● Records provided:
+--
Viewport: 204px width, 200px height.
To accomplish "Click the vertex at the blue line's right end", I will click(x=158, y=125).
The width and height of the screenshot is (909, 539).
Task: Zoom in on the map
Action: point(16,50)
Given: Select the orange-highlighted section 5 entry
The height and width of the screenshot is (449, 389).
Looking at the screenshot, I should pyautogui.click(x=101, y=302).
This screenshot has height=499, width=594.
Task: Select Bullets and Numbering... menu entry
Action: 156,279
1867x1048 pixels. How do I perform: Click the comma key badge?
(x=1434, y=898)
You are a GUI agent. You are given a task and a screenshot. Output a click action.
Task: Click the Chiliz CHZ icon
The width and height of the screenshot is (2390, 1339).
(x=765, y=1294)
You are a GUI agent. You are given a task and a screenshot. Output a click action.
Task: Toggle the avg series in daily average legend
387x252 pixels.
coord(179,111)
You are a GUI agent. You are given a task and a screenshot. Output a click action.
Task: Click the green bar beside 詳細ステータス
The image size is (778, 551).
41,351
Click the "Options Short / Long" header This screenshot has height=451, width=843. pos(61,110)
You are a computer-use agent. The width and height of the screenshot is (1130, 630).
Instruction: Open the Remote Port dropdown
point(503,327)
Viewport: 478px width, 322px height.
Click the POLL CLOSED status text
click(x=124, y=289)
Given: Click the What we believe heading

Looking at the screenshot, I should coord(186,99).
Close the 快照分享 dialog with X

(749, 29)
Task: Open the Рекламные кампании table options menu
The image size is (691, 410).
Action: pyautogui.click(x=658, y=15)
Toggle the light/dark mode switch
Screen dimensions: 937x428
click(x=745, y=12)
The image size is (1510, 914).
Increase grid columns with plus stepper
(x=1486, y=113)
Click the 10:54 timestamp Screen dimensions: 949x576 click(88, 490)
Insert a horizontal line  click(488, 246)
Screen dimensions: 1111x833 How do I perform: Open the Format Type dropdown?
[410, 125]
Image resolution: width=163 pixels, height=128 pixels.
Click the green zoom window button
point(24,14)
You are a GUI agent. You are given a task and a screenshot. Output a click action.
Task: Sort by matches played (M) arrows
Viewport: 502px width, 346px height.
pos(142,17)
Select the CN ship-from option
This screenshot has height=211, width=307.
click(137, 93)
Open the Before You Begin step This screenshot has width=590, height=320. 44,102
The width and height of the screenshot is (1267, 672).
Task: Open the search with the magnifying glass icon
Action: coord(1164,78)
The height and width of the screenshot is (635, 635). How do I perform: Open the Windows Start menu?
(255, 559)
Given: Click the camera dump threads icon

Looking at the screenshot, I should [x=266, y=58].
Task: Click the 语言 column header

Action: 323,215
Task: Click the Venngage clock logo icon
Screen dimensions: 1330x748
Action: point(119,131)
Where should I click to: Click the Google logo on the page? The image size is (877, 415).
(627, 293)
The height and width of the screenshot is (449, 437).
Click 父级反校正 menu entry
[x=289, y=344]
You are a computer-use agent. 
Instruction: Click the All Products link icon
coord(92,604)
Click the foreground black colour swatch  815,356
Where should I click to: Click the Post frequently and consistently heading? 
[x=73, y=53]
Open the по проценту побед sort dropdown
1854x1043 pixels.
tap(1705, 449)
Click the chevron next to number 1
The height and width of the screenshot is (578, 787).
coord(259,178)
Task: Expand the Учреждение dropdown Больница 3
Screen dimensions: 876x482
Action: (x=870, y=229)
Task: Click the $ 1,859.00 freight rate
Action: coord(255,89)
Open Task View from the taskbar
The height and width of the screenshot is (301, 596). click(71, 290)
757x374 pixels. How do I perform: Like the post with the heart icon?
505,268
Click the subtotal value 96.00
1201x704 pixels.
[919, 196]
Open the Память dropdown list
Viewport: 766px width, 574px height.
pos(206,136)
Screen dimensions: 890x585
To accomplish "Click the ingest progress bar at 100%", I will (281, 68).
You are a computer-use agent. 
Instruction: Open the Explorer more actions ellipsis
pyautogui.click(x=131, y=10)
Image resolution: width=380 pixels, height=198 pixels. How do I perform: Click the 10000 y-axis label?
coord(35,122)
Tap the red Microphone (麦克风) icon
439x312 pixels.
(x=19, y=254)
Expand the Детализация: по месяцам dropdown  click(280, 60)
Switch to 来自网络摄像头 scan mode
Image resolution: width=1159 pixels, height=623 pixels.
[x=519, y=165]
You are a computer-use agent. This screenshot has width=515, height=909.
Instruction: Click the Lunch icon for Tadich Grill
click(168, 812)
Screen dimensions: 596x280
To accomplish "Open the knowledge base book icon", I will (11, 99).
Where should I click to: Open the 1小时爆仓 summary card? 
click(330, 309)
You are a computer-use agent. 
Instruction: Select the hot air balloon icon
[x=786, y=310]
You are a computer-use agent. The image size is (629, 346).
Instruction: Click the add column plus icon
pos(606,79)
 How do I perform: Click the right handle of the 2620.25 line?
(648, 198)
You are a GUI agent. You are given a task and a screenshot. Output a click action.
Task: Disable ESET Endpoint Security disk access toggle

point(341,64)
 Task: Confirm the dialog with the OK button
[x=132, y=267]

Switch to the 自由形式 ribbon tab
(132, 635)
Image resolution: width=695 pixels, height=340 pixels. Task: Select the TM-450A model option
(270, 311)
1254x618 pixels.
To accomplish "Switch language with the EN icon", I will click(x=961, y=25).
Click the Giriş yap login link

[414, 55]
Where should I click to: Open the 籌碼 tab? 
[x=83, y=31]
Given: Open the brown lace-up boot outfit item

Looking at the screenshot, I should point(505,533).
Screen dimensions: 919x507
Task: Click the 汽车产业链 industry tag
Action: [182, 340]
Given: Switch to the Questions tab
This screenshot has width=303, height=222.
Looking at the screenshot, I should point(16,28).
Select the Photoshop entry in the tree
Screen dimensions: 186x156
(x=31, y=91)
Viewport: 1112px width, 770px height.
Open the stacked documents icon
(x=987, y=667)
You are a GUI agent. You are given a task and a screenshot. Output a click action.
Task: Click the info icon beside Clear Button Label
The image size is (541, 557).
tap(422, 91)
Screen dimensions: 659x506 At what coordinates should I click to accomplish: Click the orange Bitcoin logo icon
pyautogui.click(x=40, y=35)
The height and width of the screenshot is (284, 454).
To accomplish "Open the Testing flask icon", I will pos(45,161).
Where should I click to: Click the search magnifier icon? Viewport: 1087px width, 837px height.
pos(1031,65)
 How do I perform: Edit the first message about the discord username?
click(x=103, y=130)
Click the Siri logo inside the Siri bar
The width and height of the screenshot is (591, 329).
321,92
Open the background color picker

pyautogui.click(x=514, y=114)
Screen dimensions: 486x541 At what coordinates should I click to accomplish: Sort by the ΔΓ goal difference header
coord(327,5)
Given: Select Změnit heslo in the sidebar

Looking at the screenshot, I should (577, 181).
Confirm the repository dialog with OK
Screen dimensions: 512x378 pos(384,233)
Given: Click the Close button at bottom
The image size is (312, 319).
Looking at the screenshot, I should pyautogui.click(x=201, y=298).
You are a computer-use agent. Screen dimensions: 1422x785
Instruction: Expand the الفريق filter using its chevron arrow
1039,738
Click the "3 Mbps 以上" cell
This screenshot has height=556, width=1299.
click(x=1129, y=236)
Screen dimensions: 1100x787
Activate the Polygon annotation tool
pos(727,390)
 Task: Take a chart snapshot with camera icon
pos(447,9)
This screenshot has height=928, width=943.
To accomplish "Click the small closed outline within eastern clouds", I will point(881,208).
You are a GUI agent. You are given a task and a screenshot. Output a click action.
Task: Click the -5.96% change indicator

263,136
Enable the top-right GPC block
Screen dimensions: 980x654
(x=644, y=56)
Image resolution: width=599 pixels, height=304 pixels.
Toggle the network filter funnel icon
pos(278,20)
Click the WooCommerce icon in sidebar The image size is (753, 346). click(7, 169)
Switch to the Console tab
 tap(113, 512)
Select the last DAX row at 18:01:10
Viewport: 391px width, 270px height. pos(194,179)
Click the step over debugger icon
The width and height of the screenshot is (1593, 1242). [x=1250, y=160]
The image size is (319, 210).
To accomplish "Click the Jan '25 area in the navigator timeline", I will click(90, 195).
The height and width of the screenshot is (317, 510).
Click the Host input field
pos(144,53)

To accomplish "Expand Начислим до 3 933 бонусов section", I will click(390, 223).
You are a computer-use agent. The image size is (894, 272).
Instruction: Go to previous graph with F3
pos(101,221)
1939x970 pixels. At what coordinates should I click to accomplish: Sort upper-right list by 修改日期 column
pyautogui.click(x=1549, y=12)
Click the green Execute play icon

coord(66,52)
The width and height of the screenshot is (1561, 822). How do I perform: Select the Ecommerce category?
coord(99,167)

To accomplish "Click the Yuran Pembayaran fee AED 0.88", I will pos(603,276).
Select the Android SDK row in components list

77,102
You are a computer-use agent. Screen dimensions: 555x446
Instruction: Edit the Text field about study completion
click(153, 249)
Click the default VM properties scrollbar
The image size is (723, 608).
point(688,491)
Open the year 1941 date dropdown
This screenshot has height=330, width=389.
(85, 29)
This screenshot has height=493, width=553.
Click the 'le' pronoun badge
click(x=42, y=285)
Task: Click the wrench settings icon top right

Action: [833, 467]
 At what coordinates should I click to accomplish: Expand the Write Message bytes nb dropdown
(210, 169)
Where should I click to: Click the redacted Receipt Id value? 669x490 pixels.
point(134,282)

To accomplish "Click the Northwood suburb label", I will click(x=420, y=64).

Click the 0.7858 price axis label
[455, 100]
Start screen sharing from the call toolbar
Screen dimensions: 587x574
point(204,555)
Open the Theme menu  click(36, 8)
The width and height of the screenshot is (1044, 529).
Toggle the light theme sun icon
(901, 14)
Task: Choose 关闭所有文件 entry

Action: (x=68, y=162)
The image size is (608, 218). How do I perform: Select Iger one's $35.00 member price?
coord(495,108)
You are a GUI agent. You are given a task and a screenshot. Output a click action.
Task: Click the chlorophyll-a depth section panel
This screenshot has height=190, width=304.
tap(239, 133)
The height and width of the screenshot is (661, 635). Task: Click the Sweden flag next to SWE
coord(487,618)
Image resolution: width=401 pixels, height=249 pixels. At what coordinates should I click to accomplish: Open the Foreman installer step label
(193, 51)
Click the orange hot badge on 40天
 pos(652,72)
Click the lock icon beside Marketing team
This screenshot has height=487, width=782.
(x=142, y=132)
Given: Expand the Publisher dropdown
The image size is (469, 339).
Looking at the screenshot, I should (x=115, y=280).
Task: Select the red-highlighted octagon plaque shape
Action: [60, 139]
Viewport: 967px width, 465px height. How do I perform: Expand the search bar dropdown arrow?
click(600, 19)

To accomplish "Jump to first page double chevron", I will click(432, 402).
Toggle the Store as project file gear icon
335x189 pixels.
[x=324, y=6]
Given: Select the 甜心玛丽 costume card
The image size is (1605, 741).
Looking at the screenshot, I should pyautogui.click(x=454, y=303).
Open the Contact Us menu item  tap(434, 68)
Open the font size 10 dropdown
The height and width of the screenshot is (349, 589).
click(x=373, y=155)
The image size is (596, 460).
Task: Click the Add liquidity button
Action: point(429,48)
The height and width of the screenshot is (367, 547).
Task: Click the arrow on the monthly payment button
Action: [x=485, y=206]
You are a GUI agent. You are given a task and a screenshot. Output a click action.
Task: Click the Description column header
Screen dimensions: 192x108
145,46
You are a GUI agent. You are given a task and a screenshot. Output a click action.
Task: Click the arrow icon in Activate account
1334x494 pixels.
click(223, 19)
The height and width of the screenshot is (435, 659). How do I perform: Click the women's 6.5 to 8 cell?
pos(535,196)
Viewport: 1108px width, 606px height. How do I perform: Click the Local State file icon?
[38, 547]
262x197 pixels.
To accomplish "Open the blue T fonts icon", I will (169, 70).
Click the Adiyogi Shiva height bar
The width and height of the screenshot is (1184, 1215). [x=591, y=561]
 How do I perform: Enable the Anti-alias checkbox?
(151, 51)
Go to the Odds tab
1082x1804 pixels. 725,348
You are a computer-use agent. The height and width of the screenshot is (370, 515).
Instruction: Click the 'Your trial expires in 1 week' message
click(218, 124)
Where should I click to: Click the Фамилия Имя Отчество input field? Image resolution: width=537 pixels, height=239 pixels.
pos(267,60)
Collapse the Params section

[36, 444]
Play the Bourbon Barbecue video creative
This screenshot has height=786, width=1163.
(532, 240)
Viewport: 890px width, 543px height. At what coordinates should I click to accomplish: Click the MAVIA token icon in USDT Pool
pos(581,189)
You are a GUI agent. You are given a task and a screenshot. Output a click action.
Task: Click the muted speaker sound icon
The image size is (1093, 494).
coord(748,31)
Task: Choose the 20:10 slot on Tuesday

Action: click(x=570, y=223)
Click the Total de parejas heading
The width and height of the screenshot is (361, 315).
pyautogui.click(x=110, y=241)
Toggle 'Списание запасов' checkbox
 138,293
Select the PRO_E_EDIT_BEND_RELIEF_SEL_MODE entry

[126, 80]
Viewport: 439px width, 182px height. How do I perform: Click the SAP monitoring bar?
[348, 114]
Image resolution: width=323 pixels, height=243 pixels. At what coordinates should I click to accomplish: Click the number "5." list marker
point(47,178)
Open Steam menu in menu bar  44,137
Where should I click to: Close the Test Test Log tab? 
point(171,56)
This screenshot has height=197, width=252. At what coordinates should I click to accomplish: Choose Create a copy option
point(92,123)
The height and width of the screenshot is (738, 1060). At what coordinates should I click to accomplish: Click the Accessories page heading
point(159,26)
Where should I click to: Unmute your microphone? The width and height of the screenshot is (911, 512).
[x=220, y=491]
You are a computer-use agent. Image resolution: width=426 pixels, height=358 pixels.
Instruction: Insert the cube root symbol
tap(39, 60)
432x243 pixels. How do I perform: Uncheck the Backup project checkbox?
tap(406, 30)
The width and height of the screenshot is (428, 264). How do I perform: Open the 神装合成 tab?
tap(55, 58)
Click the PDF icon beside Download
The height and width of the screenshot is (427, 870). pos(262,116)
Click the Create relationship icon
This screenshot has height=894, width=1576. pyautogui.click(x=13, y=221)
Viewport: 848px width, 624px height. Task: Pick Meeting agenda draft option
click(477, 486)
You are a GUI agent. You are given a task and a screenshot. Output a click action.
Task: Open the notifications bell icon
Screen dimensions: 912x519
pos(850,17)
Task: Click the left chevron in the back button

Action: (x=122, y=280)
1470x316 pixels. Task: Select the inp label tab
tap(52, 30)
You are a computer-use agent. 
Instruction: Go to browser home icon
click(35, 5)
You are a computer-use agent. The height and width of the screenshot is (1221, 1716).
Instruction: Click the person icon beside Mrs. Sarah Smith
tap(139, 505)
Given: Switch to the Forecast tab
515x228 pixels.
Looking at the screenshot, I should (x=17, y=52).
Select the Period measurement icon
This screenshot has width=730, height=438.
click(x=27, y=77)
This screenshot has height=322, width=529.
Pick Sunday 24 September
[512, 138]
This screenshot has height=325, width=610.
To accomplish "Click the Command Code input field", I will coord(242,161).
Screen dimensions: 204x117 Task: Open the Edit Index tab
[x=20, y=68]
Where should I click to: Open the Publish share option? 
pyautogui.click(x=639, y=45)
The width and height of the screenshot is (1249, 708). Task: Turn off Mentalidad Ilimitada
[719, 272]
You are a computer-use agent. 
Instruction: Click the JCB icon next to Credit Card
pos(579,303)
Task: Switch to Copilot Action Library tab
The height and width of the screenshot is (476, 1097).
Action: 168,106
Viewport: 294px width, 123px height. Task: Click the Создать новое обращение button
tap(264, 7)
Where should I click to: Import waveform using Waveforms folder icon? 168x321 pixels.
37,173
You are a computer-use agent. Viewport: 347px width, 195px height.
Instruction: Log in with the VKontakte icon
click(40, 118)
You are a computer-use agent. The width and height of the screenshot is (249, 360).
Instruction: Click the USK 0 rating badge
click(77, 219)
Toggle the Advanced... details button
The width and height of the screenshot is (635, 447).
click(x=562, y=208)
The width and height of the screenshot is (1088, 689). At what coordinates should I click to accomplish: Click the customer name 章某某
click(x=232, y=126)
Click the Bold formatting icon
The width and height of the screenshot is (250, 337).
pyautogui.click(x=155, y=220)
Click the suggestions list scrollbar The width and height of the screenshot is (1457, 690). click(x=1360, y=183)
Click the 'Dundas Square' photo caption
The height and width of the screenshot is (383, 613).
+--
● Directions for this task:
Only a number belongs in the answer: state how many lines of the entries above hold "scrollbar".

● Solution to the problem:
2